Die Asylverfahren von Menschen aus Ländern, bei denen weniger als 5 Prozent hierzulande Schutz bekommen, sollen nach der Auffassung der Länder künftig in drei Monaten abgeschlossen sein, ein mögliches Klageverfahren gegen einen Bescheid in weiteren drei Monaten. Für alle anderen soll eine Zielmarke von maximal sechs Monaten gelten. Für Leistungen an Asylbewerber soll eine Bezahlkarte kommen.

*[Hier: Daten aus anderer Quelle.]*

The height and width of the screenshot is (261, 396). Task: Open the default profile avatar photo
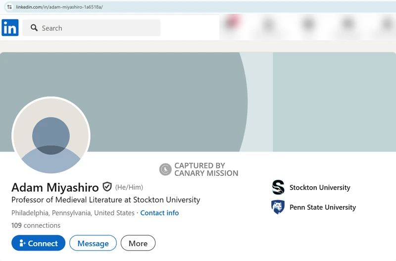51,136
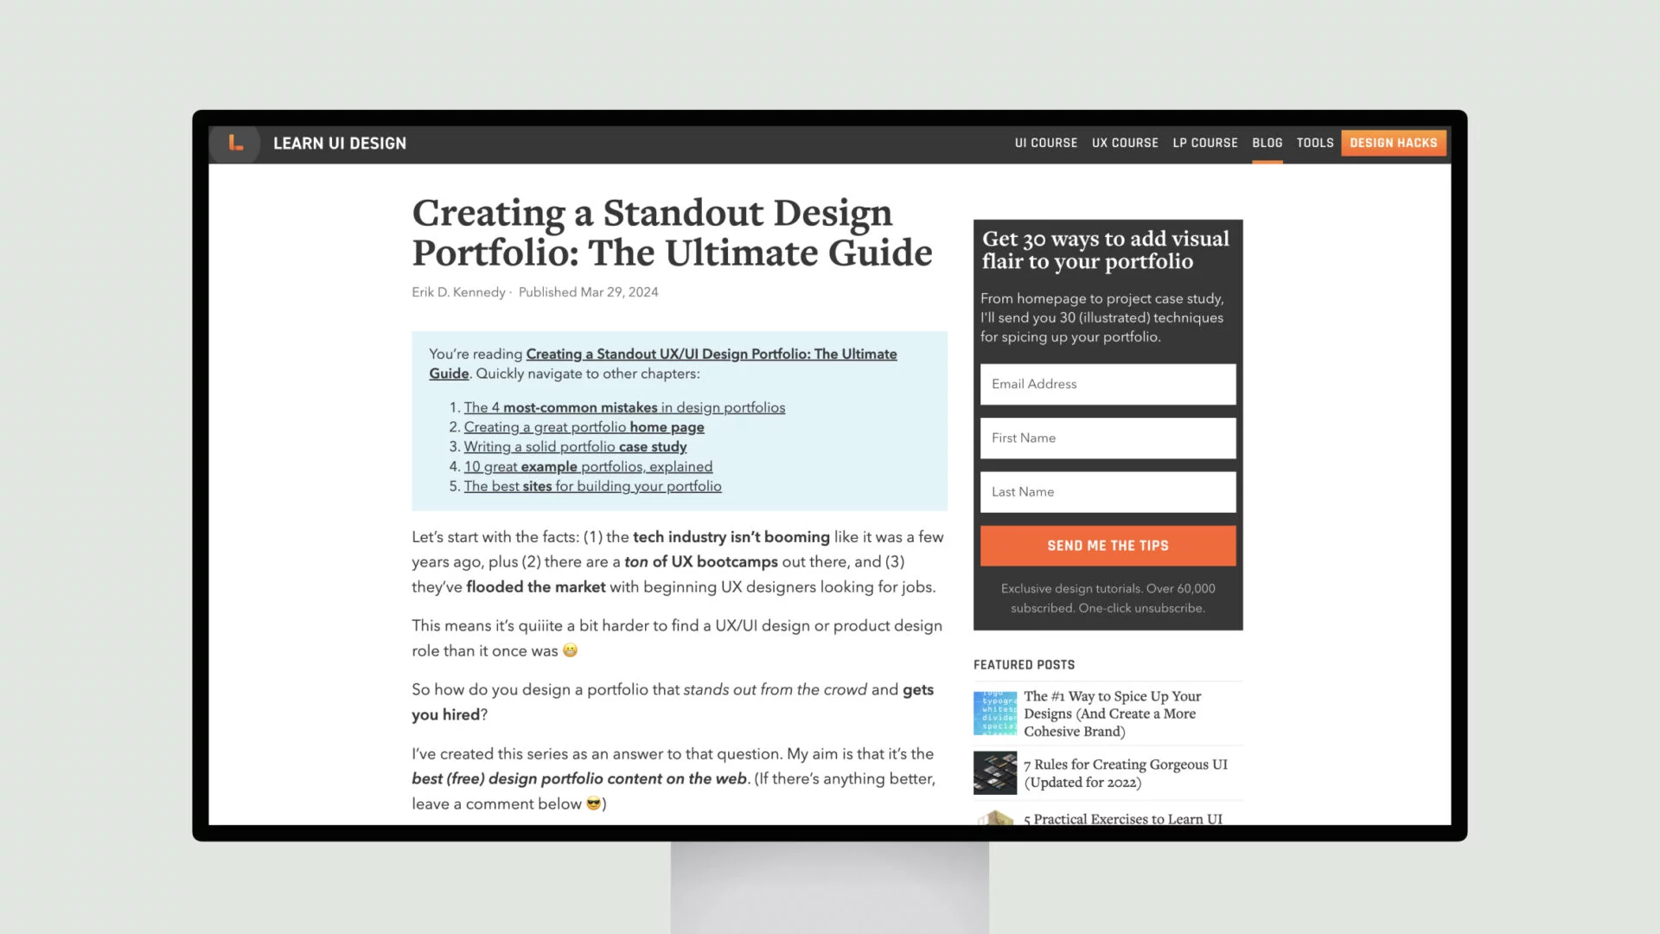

Die Innenministerkonferenz soll zudem prüfen, wie insbesondere schwere Straftäter und Gewaltverbrecher besser abgeschoben werden können - und ob man ihnen künftig leichter den Schutz in Deutschland entziehen könnte.
Beschleunigungspakt steht
Dafür einigten Scholz und die Ministerpräsidenten auf einen Beschleunigungspakt. Es gehe darum, "dass nicht noch ein Politiker sagt, alles soll schneller werden, sondern dass es tatsächlich passiert", sagte Scholz.
In den letzten Jahrzehnten hätten Bund und Länder "mit großer Liebe und Zuneigung" immer mehr Vorschriften erfunden. Diese sollten nun vereinfacht werden. Das Paket umfasse dazu an die 100 Einzelregelungen, unter anderem zu Autobahnen und Zugtrassen, zum Bau von Wohnungen, dem Ausbau von Dachgeschossen und das Aufstellen von Mobilfunkmasten. Weitere Vereinfachungen etwa im Gesundheitswesen und der Wasserstoffindustrie sollten folgen, kündigte Scholz an.

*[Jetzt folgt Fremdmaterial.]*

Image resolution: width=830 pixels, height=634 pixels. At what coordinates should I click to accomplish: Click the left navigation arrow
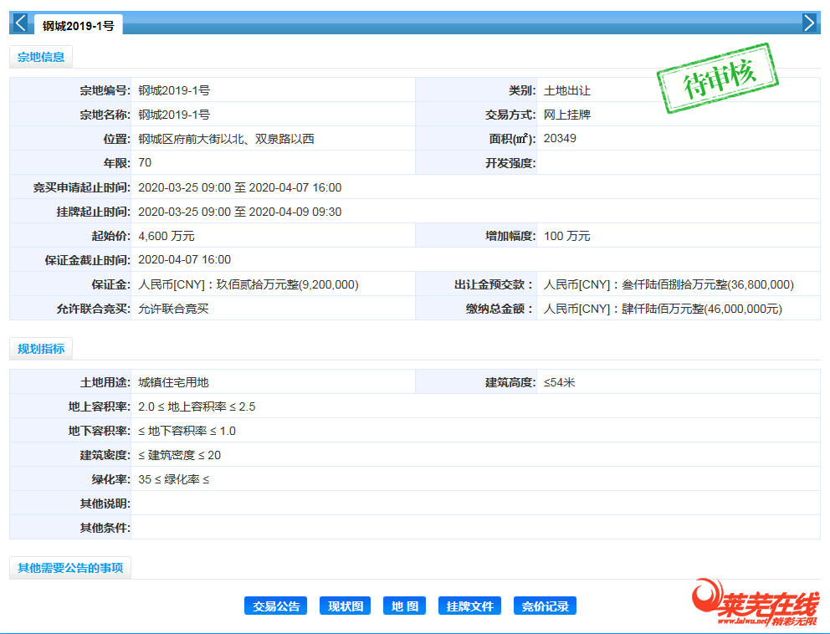18,23
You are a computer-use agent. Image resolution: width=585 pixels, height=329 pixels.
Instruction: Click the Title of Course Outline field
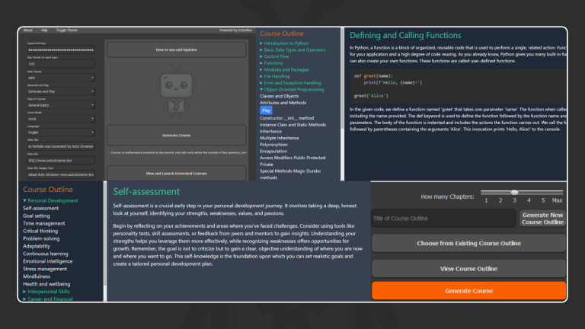point(443,219)
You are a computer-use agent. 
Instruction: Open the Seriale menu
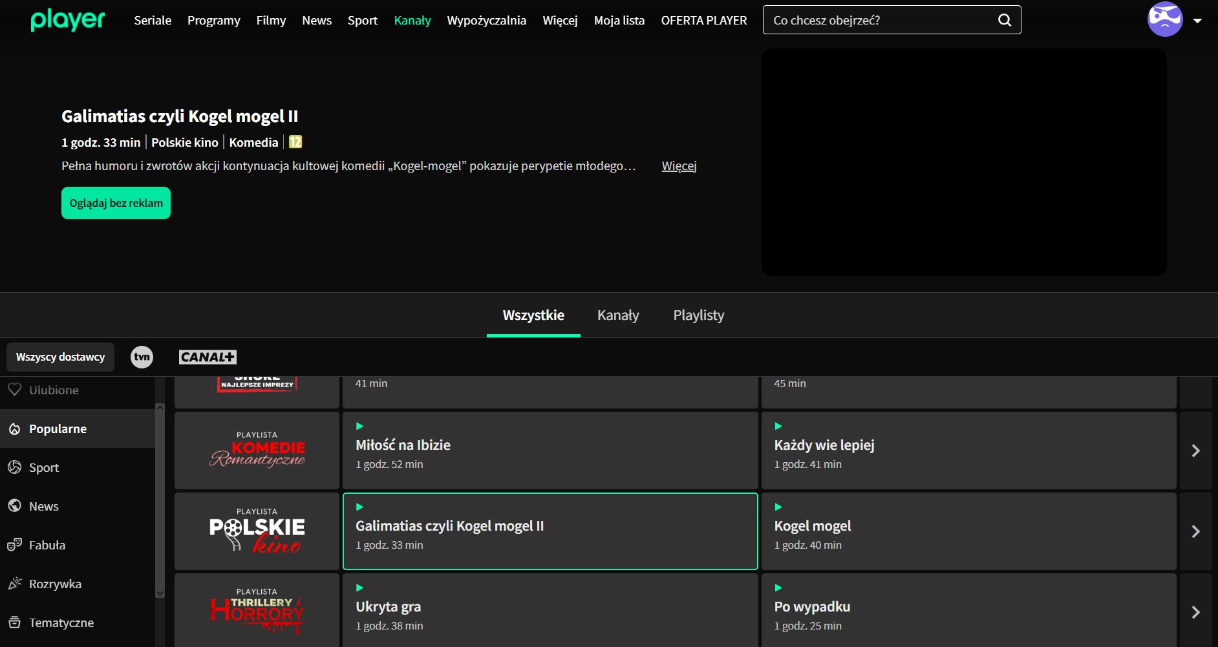(153, 21)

Der hessische Regierungschef Boris Rhein (CDU) betonte: "Ich freue mich sehr darüber, dass wir einig sind als Bund und Länder, und das ist im Föderalismus eben wichtig." Unter anderem beim Thema Bauen werde vieles erleichtert. Einmal erteilte Typengenehmigungen für serielles Bauen sollten etwa bundesweit gelten. Um- und Ausbau von Wohnungen werde nicht mehr an Auto-Stellplätzen scheitern. Ein Windrad könne ohne Genehmigung an der gleichen Stelle durch ein anderes ersetzt werden.
Weil: "Wir sind in Deutschland zu kompliziert"
Niedersachsens Ministerpräsident Stephan Weil (SPD) betonte: "Wir sind in Deutschland zu kompliziert, deshalb dauert alles zu lange, und das macht es am Ende natürlich noch zusätzlich teurer." Jetzt solle vieles einfacher und damit auch billiger werden. Umweltverbände hatten die Bund-Länder-Pläne zuvor scharf kritisiert. Sie fürchten, es könne auf Kosten der Natur gehen, wenn Regelungen für Umweltverträglichkeitsprüfungen und Artenschutz verändert werden.